INPUT DATA =
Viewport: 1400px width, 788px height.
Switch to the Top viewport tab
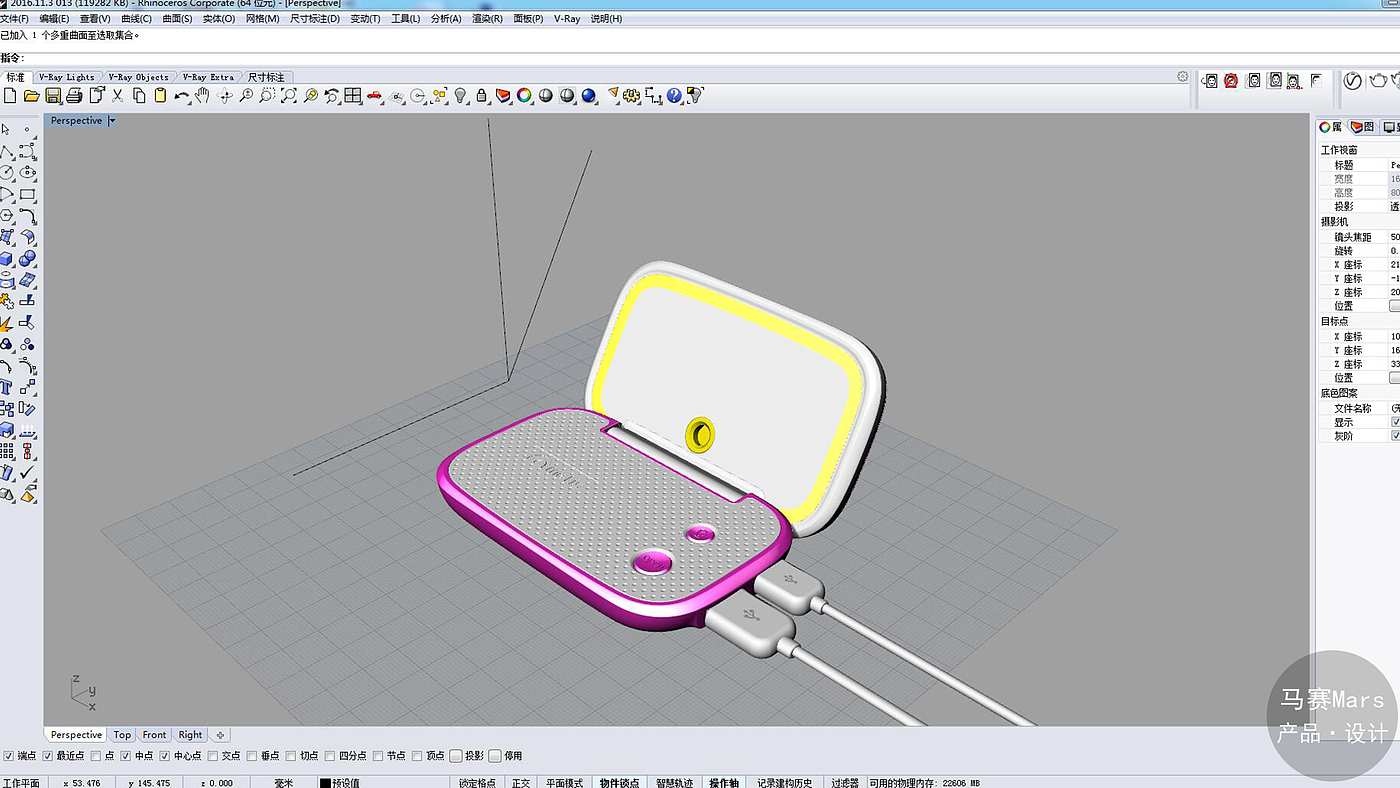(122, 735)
---
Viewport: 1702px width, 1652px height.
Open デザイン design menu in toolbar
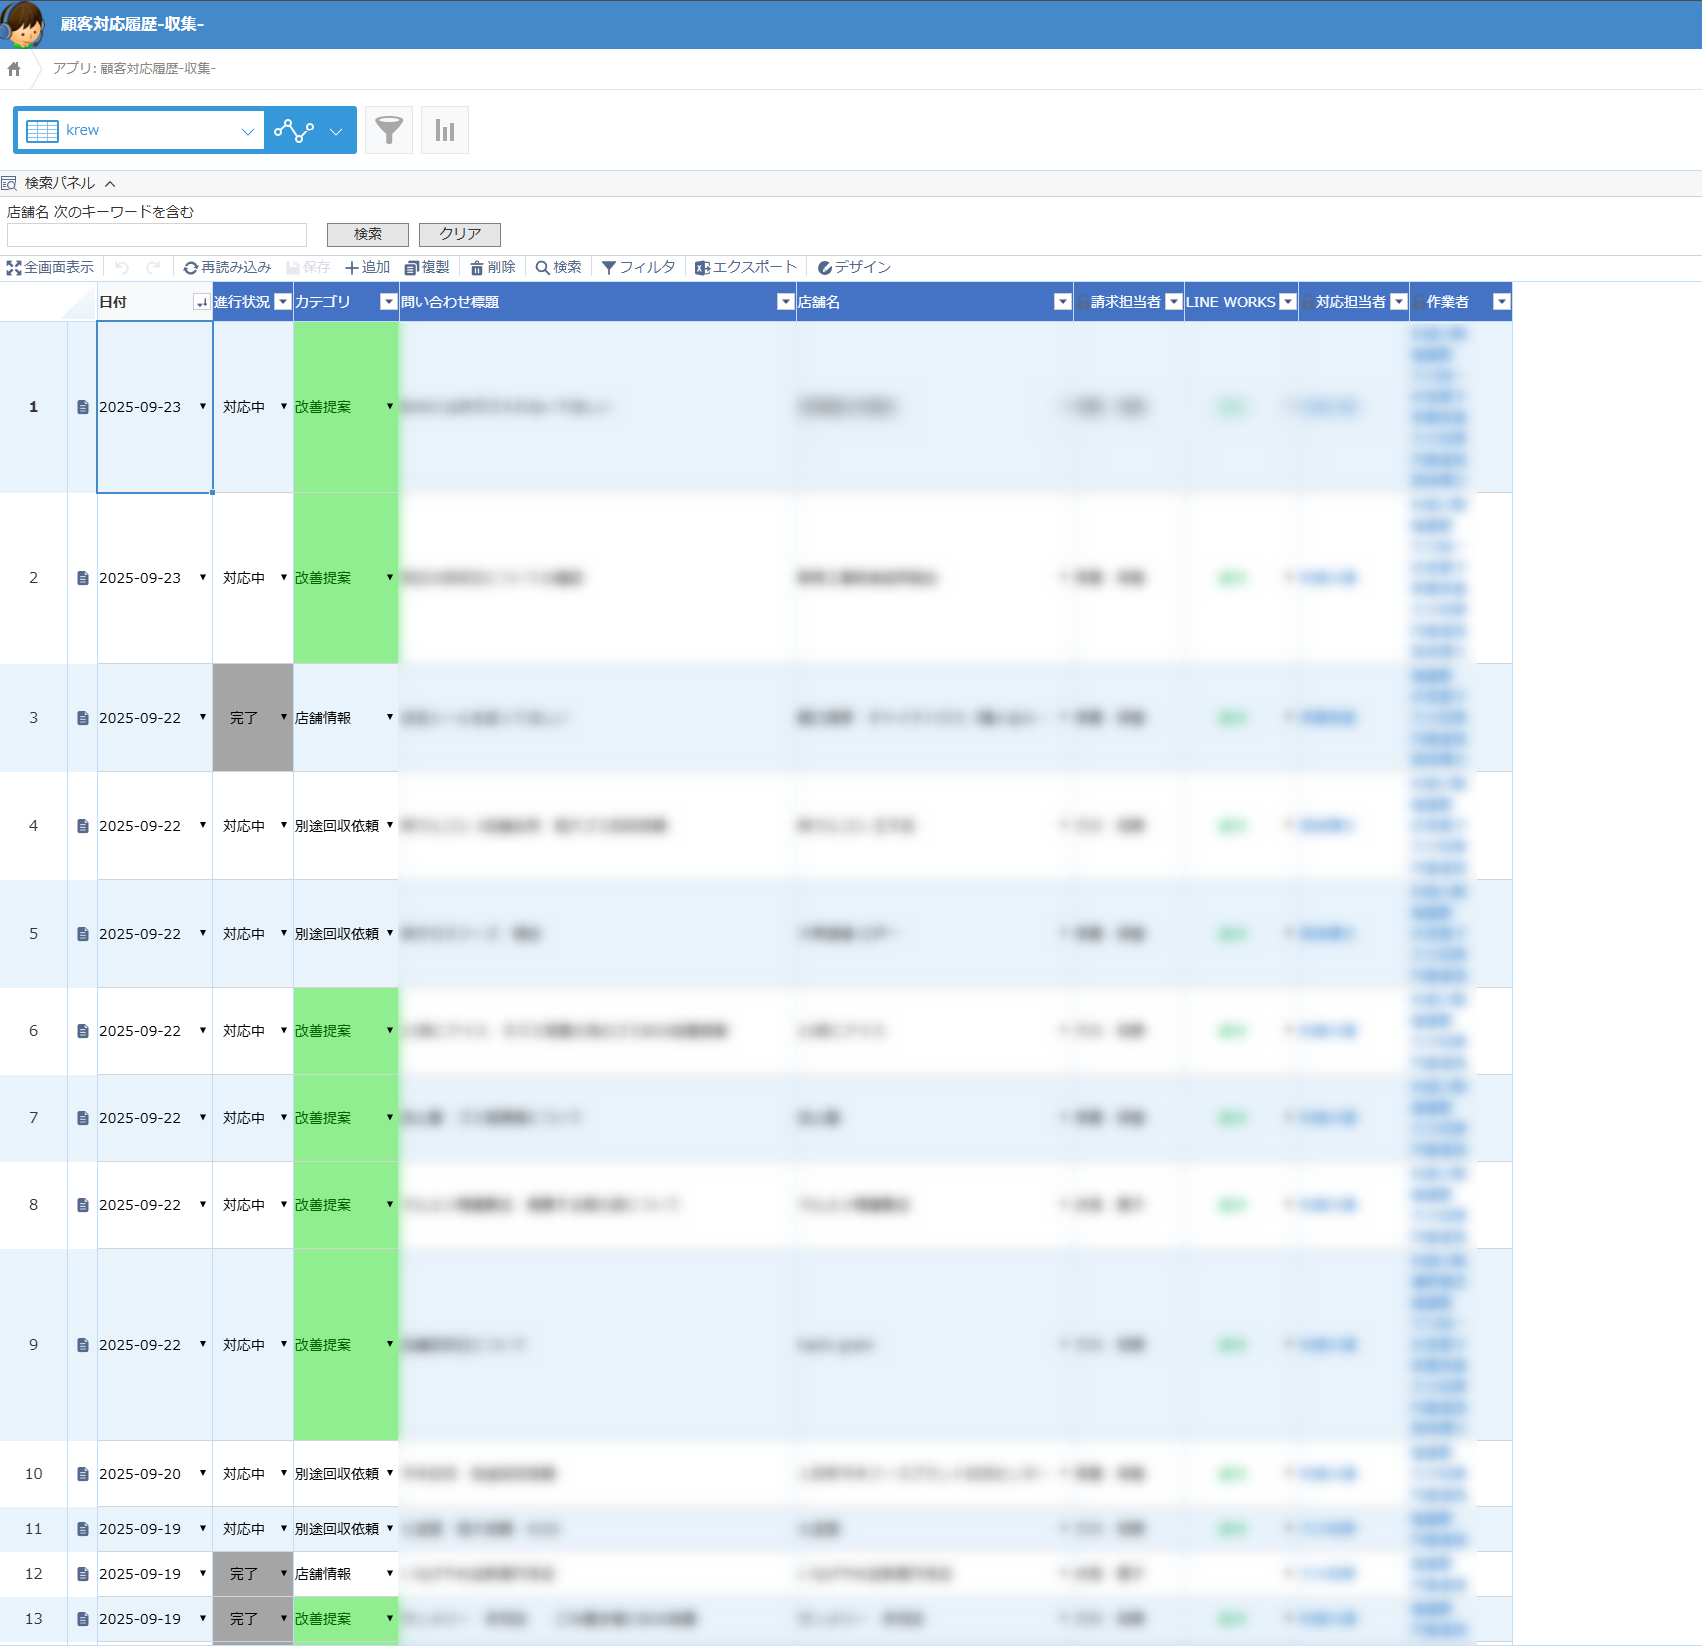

WORK TO BE COMPLETED = Would you output, from the records above, exactly the run of lines that starts at the line containing "Viewport: 1702px width, 1652px height." and ends at the line containing "Open デザイン design menu in toolbar", and only that run?

EXERCISE RESULT =
Viewport: 1702px width, 1652px height.
Open デザイン design menu in toolbar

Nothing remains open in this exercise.